360-degree scenes highlight the method's advantages more than forward-facing scenes due to extreme changes in viewpoint.
DDIM Inversion + depth condition forms the baseline of consistency, while AttnAlign further eliminates appearance inconsistency and semantic anomalies.

Highlights & Insights¶

Paradigm shift of "edit all views at once": Unlike prior methods (e.g., IN2N) which require an iterative loop of single-frame editing and 3D model updating, this work achieves batch editing followed by a one-time 3D update, speeding up the process by 10x.
Ingenious utilization of 3DGS depth info: 3DGS inherently provides multi-view consistent depth maps, making their use as a ControlNet condition an elegant design choice.
Deep understanding of the attention mechanism: The insight that K/V in self-attention determines appearance is effectively leveraged. Introducing cross-view attention fundamentally establishes appearance communication across views.
Analysis of the limitations of the CLIPdir metric: It points out the inadequacy of this metric and provides counterexamples, offering critical insights for valuation methodologies in the field.

Limitations & Future Work¶

Inability to alter geometric structures: The depth condition preserves original geometry, thereby preventing edits that require substantial geometric changes (e.g., turning a bear into a giraffe)—though the paper notes that methods like IN2N share this limitation.
Dependence on ControlNet capability: If ControlNet is unfamiliar with certain concepts (e.g., "Hulk"), editing will fail.
Reference view selection strategy: Currently, 4 reference views are randomly sampled, which may not be optimal; coverage-based selection could yield better results.
Imperfect evaluation metrics: CLIPdir is insufficient for evaluating 3D edit quality, calling for improved benchmarks.
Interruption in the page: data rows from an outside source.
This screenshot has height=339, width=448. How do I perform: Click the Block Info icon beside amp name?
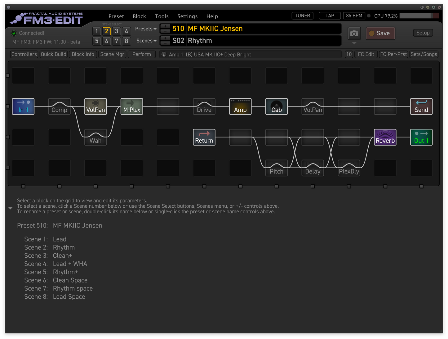pos(164,54)
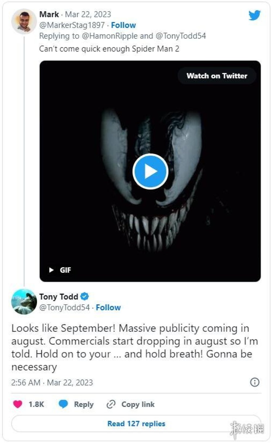Play the GIF with the center play button
Image resolution: width=272 pixels, height=445 pixels.
click(150, 171)
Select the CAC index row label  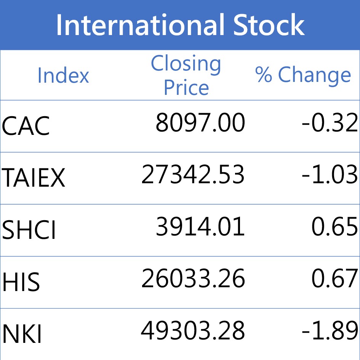tap(26, 126)
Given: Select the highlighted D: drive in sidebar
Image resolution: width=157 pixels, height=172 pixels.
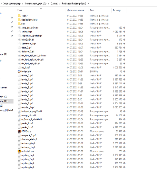Looking at the screenshot, I should [7, 101].
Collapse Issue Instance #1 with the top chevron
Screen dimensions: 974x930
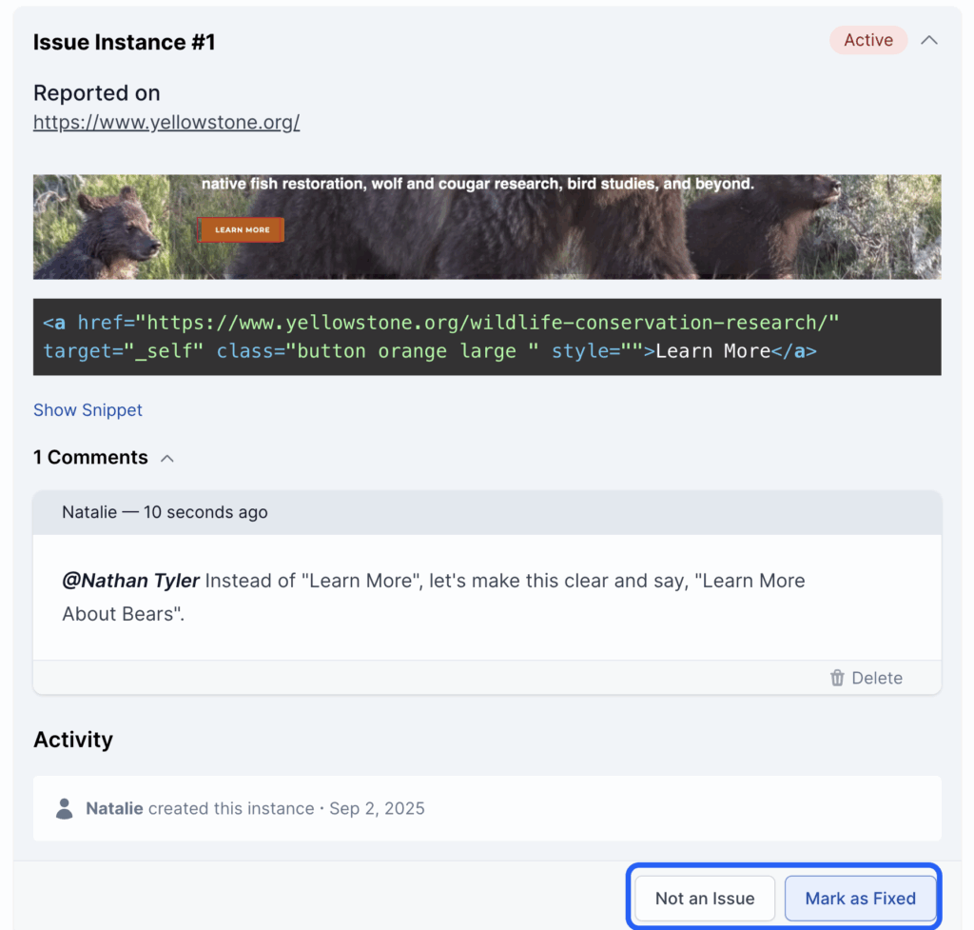click(x=929, y=40)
IN2N pioneered the "2D editing \(\rightarrow\) 3D editing" paradigm, yet its iterative nature inherently causes inconsistency.
ViCA-NeRF attempts to blend reference view projections to mitigate inconsistency, but this introduces blurriness.
Works such as Prompt-to-Prompt and MasaCtrl reveal the control of K/V pairs over appearance in attention mechanisms.
The methodology in this work can be extended to tasks requiring temporal/spatial consistency, such as video editing and 4D scene editing.

Rating¶

Novelty: ⭐⭐⭐⭐ Although the combination of depth conditions and attention alignment is not entirely collection, its design in the context of 3D editing is refined and elegant.
Experimental Thoroughness: ⭐⭐⭐⭐ Evaluation covers 360-degree and forward-facing scenes, various editing types, detailed ablation studies, and consistency visualizations (10-view comparison).
Writing Quality: ⭐⭐⭐⭐⭐ Rich illustrations, exceptionally clear problem formulation, progressively structured ablation designs, and a candid discussion of metric limitations.
Value: ⭐⭐⭐⭐ 10x acceleration coupled with superior quality offers significant practical value, setting a new baseline for 3D editing.